There is a difference between people who have a weak sense of sonship and those who are still under the spirit of bondage. People may have a childlike inclination to God, but they lack childlike familiarity and boldness with Him. They have a child­like reverence for God as Father (1 Pet. 1:17), but they lack a childlike confidence in Him as their Father. They have a child­like dependence on God’s general offers of grace, but they are not persuaded of the sincerity of their claim. They have a childlike love for God, though they lack assurance of His love for them.

They possess the childlike adherence of faith without having full assurance of faith. They experience both childlike groans (Rom. 8:26) and childlike comforts (1 Pet. 1:8), and their hearts are drawn to heavenly truths, but they often cannot claim such truths as their own. Unlike those under the spirit of bondage who seek God out of a mercenary spirit, those with assurance seek God from a childlike spirit.5

Manton suggests four ways to help the weak in faith call on God as their Father and to come to greater liberty in Christ:

First, they should “disclaim when they cannot apply.” If you cannot say, “Father,” Manton says, you must plead on your fatherless condition, using such texts as Hosea 14:3, “In thee the fatherless find mercy.”
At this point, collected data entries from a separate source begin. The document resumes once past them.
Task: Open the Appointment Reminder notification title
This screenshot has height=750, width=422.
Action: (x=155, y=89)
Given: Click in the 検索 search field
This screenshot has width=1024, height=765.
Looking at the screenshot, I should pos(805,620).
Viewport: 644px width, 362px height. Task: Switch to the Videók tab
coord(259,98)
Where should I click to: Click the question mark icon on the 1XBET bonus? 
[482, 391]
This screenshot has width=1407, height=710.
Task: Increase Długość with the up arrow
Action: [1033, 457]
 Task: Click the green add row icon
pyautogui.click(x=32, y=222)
Second, they must “own God in the humbling way.” They can come to the Father like the prodigal son, confessing their unworthiness, or like Paul, come as the chief of sinners, Manton says. They can come to God as their Father-Creator if they cannot come to Him as their Father Savior.

Third, they should “call Him Father in wish.” If you cannot call Him Father with directness, do so with desire, Manton says. “Let us pray ourselves into this relation, and groan after it, that we may have a clearer sense that God is our Father in Christ.”
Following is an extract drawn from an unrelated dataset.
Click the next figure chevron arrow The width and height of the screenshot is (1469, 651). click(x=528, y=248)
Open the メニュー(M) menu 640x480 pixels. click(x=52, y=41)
Fourth, these weak ones should make use of Christ. “If you cannot come to God as your Father, come to him as the God and Father off our Lord Jesus Christ” (Eph. 3:14), who means so much in heaven, Manton says. “Let Christ bring you into God’s presence. Take Him along with you in your arms. Go to God in Christ’s name for ‘Whatsoever you ask in my name, shall be given to you.’”6

Pastors need to be familiar with the reasons why some believers are in spiritual bondage. The Puritans explained spiritual bondage in terms of a believer’s personal experience of his spiritual adoption by God, but there are other areas that need attention. Weak believers can be harassed with all kinds of doubts about their salvation. They often are spiritually depressed as well.
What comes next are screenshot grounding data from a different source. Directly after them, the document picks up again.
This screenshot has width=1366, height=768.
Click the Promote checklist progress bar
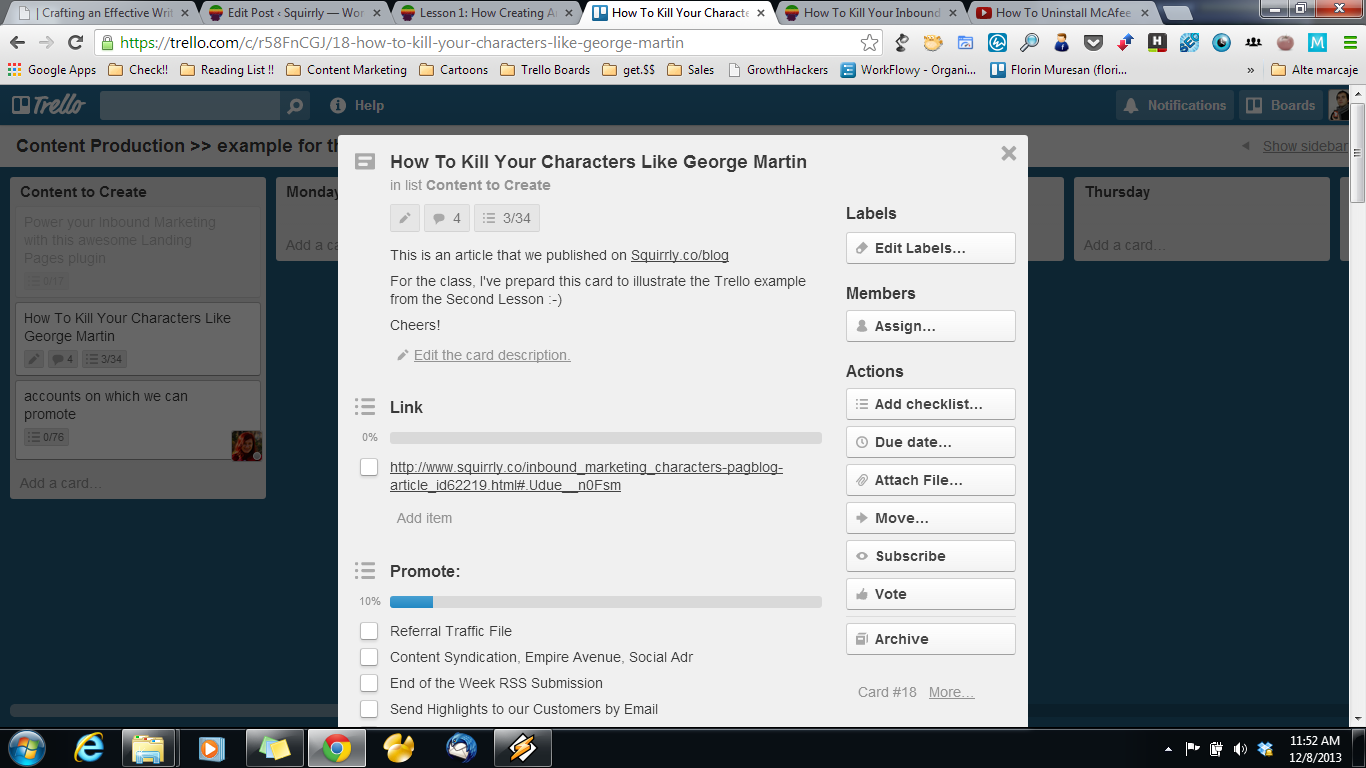click(x=605, y=602)
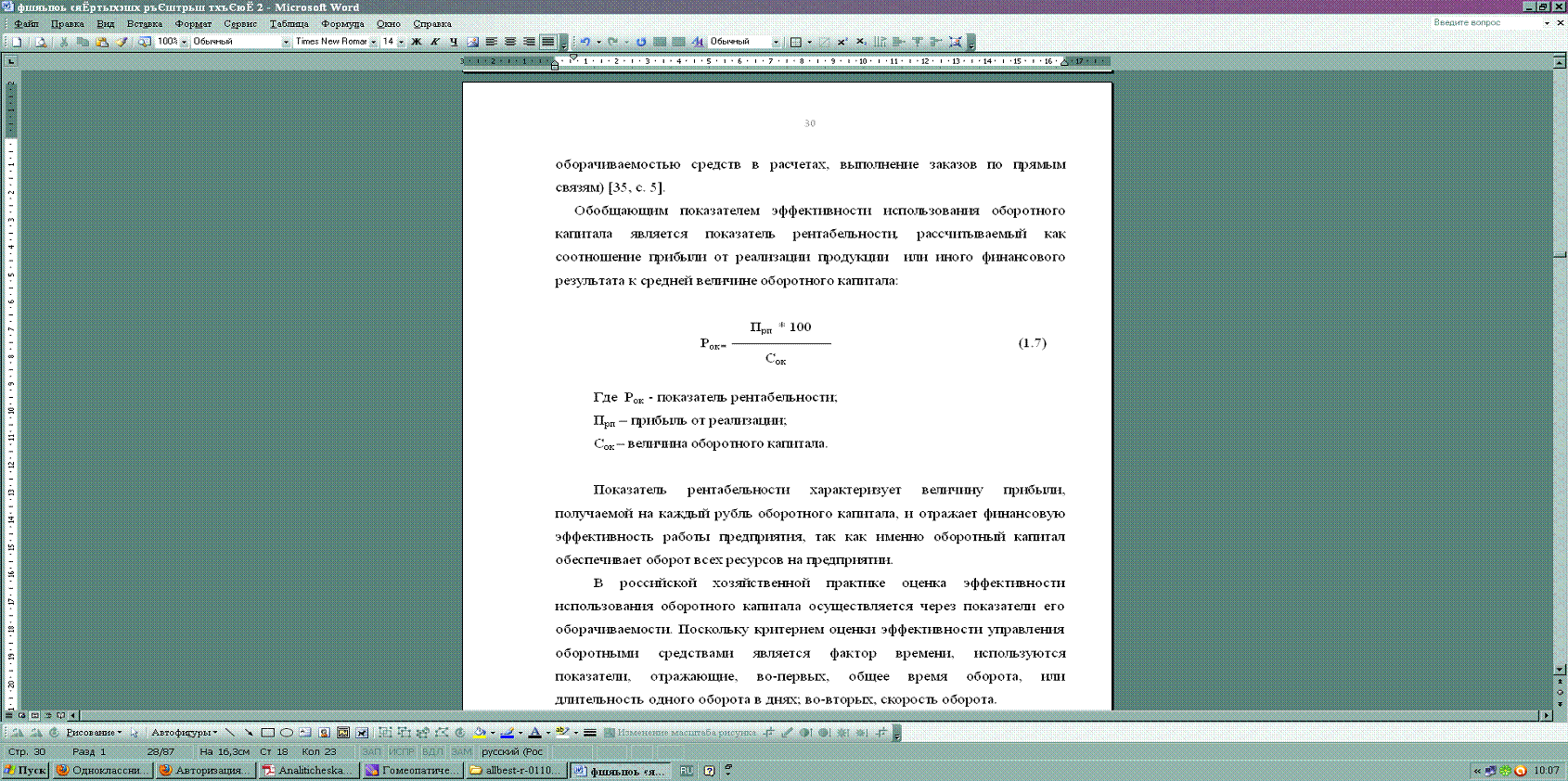The image size is (1568, 781).
Task: Open the Таблица menu
Action: pyautogui.click(x=289, y=23)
Obadiah Sedgwick’s book, The Doubting Believer, and William Bridge’s volume, A Lifting Up for the Downcast, are excellent guides on how to preach to those with spiritual depression.7Peter Lewis’s The Genius of Puritanism is also helpful for understanding the wisdom of the Puritans in encouraging the spiritually despondent.8

Endnotes🔗

  1. ^ Simon Ford, The Spirit of Bondage and Adoption (London: T. Maxey for Sa. Gelli­brand, 1655), 1-180. 
  2. ^  The Whole Works of Ezekiel Hopkins (Morgan, Pa.: Soli Deo Gloria, 1997), 2:569-74.
  3. ^ Ford, The Spirit of Bondage and Adoption, 212-16.
  4. ^ The Complete Works of Thomas Manton (London: J. Nisbet, 1872), 12:116-17.
  5. ^  Ibid., 1:34-36; 12:117-18.
  6. ^ Ibid., 1:36, 50-51; cf. Ford, The Spirit of Bondage and Adoption, 200, and Samuel Petto, The Voice of the Spirit: or, An Essay towards a Discoverie of the Witnessings of the Spirit (London: Livewell Chapman, 1654), 56-62.
  7. ^ Obadiah Sedgwick, The Doubting Believer (Morgan, Pa.: Soli Deo Gloria, 1993); William Bridge, A Lifting Up for the Downcast (Edinburgh: Banner of Truth Trust, 2001).
  8. ^ Peter Lewis, The Genius of Puritanism (Haywards Heath, Sussex: Carey Publica­tions, 1975).